Como funcionam os anúncios dentro do chat
O formato de publicidade testado pela OpenAI foge do modelo tradicional de banners ou links patrocinados no topo da página. Os anúncios aparecem como um cartão de produto, com logo da marca, identificação clara como conteúdo patrocinado, nome do item, preço, disponibilidade em estoque e prazo estimado de entrega, exibido logo abaixo da resposta gerada pelo ChatGPT quando o usuário faz perguntas relacionadas a compras (Northeast Times). A OpenAI já confirmou parcerias com Etsy e Shopify para viabilizar esse formato inicial.
Segundo a empresa, os anúncios não influenciam as respostas dadas pelo ChatGPT em nenhuma hipótese, e os anunciantes recebem apenas dados agregados de desempenho, sem acesso a conversas individuais ou informações pessoais dos usuários (Northeast Times). Usuários dos planos pagos Plus, Pro, Business, Enterprise e Education continuam sem qualquer exibição de anúncios, segundo a central de ajuda da própria companhia.
O que muda para empresas e agências brasileiras
A chegada do ChatGPT Ads ao Brasil representa uma mudança relevante na forma como o consumidor brasileiro pesquisa produtos e toma decisões de compra.
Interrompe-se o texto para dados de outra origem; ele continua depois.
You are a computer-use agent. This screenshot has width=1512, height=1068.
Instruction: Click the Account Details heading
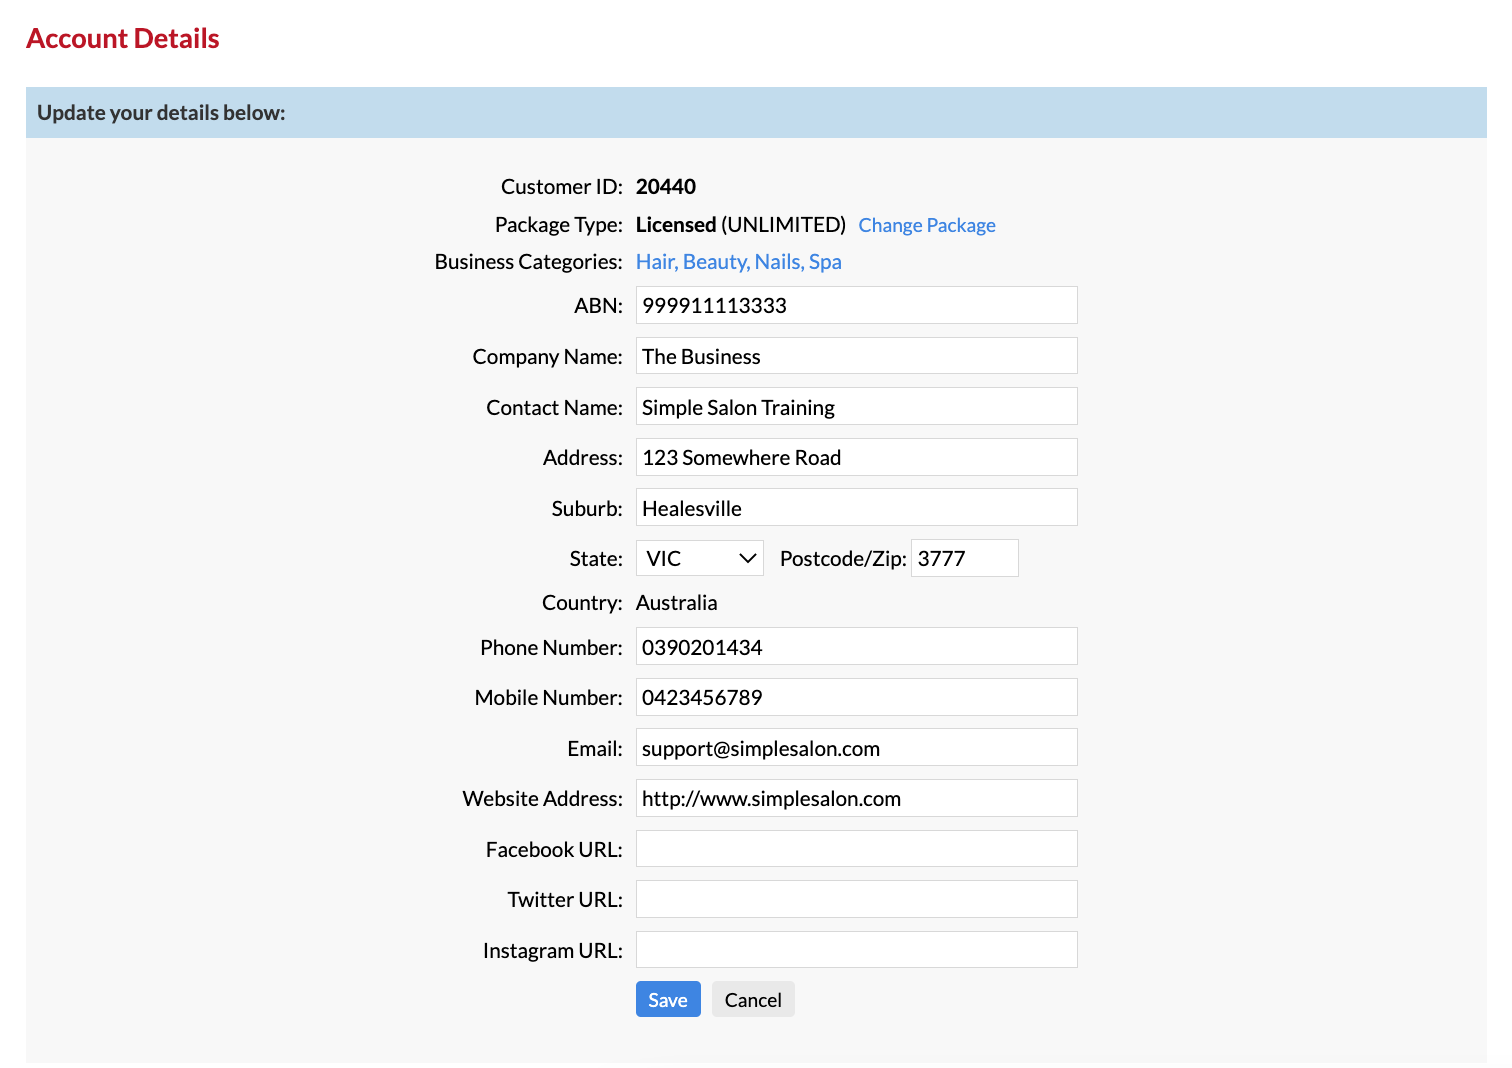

Pedir recomendações, comparar preços ou tirar dúvidas sobre viagens dentro do ChatGPT já é um hábito consolidado para boa parte dos usuários no país, e essa jornada está prestes a ganhar um novo componente comercial (CM).
Para empresas e agências que ainda não se posicionaram para esse novo canal, especialistas recomendam começar a estruturar desde já elementos básicos, como definição clara do perfil de cliente ideal, páginas de destino preparadas para esse tipo de tráfego e conteúdo pensado para ser citado dentro de respostas geradas por IA. Mesmo sem uma data de lançamento definitiva no Brasil, ignorar esse movimento agora pode significar começar atrasado quando a plataforma finalmente abrir para todos os anunciantes brasileiros.
O caso do ChatGPT Ads também exemplifica um movimento maior do setor: grandes empresas de inteligência artificial deixando de lado a resistência inicial à publicidade para se tornarem, elas mesmas, parte central do ecossistema publicitário digital, ao lado de nomes já consolidados como Google e Meta.